1.1 **Background** : 
New York, compared to Toronto, is a far bigger and better city - as would be agreed by one and all. The city has quite a few similarities, too, with Toronto. They are both the financial and tourist capitals of their respective countries. Downtown Toronto and Manhattan are crowded with skyscrapers. They both have their signature landmarks that make Toronto and New York stand out. Quite obviously there is a constant movement of people between the two cities due to reasons like business, travel, profession, studies etc. The location within the city where the individuals stay would depend on the purpose of visit and duration of stay. Choice of the location, therefore, is an important part of the preparation for the visit.
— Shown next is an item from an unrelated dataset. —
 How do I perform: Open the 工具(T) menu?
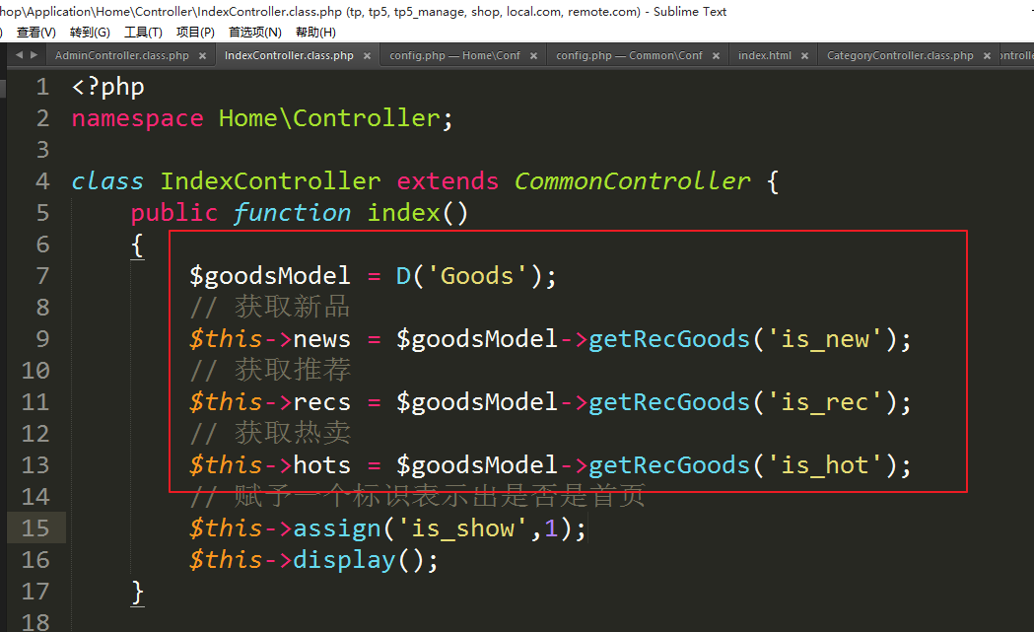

1.2 **Problem** : For the population which wants to travel from '**Place A**' to '**Place B**', figuring out suitability of '**Place B**' upfront is very important. As an example, considering the case of relocating from Toronto to New York, selection of the appropriate neighborhood would not only avoid wasteful expenditure for moving to a wrong neighborhood, but would also help in timely planning of other aspects of relocation - such as dialogue with the local school for admission, communicating for opening of bank account etc. In case the individual is relocating for higher education, he/ she would probably loook for an affordable neighborhood near the University. Thus, the problem statement of the project would be the following: -
 - Given the purpose of visit/stay, which is the right neighborhood in Toronto while moving in from New York and vice versa?


1.3 **Interest** : 
The following categories of people (living in New York and Toronto) will be interested in this solution: -

    a. People migrating from one city to the other for a similar or better quality of life
    b. Professionals shifting to the other city looking to stay in a place with similar amenities
    c. International students looking for a place to live with certain amenities within a budget
    d. Businessman looking to open shop in the other city in a location which would offer good customer base and minimum competition

Although this project concentrates only on movement between New York and Toronto, however, the solution model can be enhanced to create a planning tool for movement from one location to any other location in the world. The tool would aid in choosing appropriate neighborhood depending upon the purpose of move (viz, new business, better life, education, profession etc).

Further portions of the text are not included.